Thursday, June 4, 2020 • R.I.P. Edition • At least we're not Multiversity!

Durnkin Reveewz: Superman #2

Written by Zechs on Tuesday, August 14 2018 and posted in Features

Durnkin Reveewz: Superman #2

An issue that goes nowhere save to HURT PEOPLE.



*To those who do not know what they're about to read. Well, here's your warning. The following is just Zechs being Zechs. Grammatical errors are bound to happen you down three bottles of This Ain't Your Dad's Root Beer or several soft drinks mixed with Captain Morgan trying to comprehend the garbage you read.

Further, these reviews began on the forums. Those looking for a numerical system as per my other reviews best look else. Some folk above me love me blurting out raw brutally honest shit, and rather have that be on the front page. So there. You've been warned. Anything now is on your head for not following the warning. 

If you so wish and recommend me some horrific comics for October if you join our Patreon. After all, someone's gotta pay for my drinking tab.

So after the positive DC Comic, let's have some HORRIBLE SUFFERING PAIN with this one. How foolish was I to believe DC could contain writer Brian Michael Bendis's great flaws? All of them are on full display in this issue which basically, well-- there is zero advance of the plot. 

Superman saves the day and we're treated to the return of-- dammit I already forgot his name. Rog Tarkington? Pon Farr? Brett Farve? Rold Gwar? Oh wait, now I remember it-- *ahem*


You gotta scream it aloud to fully get the edge in the pronunciation.

Yeah... a name that sounds so edgy and will be forgotten the moment Bendis concludes this forsaken run.  Like um-- okay just about every Superman villain who isn't Manchester Black or Livewire in the 2000s. As in typical Bendis fashion, we're treated to of course a retcon to better serve how amazingly badass Porgal Tar is.

Then we're treating to even more amazing feats of villain where-- dammit I forgot his name again. Fugol Darr. Raz Logor. Butch Speedchunk. No wait--




Which leads us to the crux of the issue a fight between Pex and-- Nuclear Man. Yes, this fellow:



I... always wanted to see Nuclear Man in an actual Superman comic, but--- somehow he's now a Phantom Zone prisoner who somehow is now Kryptonian secret of the House of El? Cause that's literally the symbol of who's cape he's wearing. Oh god... he's going to never explain this, won't he?  

No, wait-- my continuity sense is tingling more as I read this fight. Like I thought you couldn't even hurt someone in the Phantom Zone? Plus aren't they more like ghosts who can only watch and you can't really do anything in there? Also you're using the Richard Donner version on the cover, but this is clearly not the one we're Or it's the worse possible place to put people in?
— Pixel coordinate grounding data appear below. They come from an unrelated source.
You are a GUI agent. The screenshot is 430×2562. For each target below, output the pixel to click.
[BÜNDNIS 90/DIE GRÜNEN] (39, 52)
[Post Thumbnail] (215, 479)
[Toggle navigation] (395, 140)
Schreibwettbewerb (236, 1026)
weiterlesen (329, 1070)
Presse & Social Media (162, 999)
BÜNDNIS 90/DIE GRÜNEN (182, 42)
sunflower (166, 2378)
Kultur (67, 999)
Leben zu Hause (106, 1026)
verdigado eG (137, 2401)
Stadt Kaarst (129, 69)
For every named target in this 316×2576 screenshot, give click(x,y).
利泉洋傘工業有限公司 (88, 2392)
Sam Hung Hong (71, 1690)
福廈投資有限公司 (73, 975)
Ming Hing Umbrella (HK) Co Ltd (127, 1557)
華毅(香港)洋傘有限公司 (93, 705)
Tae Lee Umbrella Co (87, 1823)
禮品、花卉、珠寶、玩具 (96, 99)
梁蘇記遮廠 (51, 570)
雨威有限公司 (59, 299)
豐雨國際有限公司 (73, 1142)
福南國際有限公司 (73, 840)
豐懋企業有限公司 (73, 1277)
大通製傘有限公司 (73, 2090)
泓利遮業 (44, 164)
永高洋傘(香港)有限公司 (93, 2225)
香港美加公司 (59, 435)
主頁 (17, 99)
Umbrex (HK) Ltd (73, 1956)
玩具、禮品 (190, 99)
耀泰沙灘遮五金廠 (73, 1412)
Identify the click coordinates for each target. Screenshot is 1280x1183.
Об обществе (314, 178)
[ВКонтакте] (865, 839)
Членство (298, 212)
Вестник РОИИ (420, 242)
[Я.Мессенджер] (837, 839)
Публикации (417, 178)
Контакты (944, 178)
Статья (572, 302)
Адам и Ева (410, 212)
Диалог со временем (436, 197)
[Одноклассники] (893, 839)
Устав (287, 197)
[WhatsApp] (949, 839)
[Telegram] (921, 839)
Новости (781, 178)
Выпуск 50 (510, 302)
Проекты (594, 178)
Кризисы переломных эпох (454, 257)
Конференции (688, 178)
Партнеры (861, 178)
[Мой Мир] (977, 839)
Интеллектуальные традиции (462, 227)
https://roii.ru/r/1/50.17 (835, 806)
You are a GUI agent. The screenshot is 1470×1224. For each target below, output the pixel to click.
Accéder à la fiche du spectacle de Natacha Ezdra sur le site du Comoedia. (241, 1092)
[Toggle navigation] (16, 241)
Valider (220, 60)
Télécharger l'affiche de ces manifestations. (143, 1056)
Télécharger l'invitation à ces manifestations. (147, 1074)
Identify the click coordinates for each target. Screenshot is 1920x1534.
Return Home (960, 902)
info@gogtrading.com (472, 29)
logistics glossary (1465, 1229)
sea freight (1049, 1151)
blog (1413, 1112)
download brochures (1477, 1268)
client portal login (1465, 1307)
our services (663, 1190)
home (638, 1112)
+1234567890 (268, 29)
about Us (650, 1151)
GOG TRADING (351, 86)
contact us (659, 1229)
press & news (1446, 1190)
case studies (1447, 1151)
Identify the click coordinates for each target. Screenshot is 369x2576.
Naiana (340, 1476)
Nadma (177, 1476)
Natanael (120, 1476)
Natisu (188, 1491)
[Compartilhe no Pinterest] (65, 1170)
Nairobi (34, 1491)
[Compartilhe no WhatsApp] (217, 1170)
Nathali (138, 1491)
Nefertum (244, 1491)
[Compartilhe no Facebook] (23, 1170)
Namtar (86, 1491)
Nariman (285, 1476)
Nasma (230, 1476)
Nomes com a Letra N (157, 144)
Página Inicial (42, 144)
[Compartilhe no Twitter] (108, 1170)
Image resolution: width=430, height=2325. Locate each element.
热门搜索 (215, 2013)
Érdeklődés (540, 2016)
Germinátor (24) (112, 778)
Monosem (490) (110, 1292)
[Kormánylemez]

Kind of the reason why Mon-El was put in there until a cure for his lead poisoning could be cured. Or Chris Kent. Or--  Nevermind, I'm overthinking again, when I shouldn't with a comic by Bendis. He's bending the rules to fit his story and fuck whatever came before it. Like literally he's ignoring already the stuff Dan Jurgens wrote about the Zone just last year. LAST YEAR. Heck, he even brought it up a few months ago. 

Ugh... anyway after Tol Var we get another showing of wait why is Wally West the Flash in this comic and in Barry's Pre-New 52 costume? I'm starting to have questions again. No.. no. No more questions. Just... accept that Bendis gives no fucks. Wait why should I give a fuck about this comic then if he doesn't give a fuck about what came before? I mean the next worst thing he could do is pull a Kevin Smith and say Batman had a-- oh wait he did in this issue. He actually goes there this issue.  .....   

When is this ride gonna end? I want off it. I WANT OFF IT!! ZECHS WANTS OFF!! 

This comic is making me yearn for the days of when Chuck Austen wrote it. CHUCK AUSTEN! Yes, I long for a sentient Doomsday then deal with this dreck. *shudders* The only positive I can say about this issue is-- wow Ivan Reis draws some pretty stuff. It's kind of sad he has to deal with such a shitty script. Otherwise, can the ride end? I want Pete Tomasi back. Can we get him and Dan back? Pretty please DC? What the hell did Superman fans do to deserve this? It feels so damn twisting of a knife after reading their runs to be given this one. You almost wish one of them would just openly mock this-- oh wait Tomasi is doing that in Super-Sons max-series.  Nevermind. 

Well, if Superman survived Austen. It'll survive Bendis. But-- damn is this really cringy to read. Like literally the worst aspects Bendis brought to his Marvel comics rear their head here. Splash pages. Retcons because HA! Bendis doesn't read anything prior or give answers till any reader who reads the entire run brain cells are completely dead. Because LOOK AT HOW AMAZING HIS VILLAIN IS IN THIS! LOOK AT TONG BARR! 


Goddammit, why is this guy's name so damn forgettable?! If only the just keep hitting us over the head with his name, it wouldn't be this problematic at all!!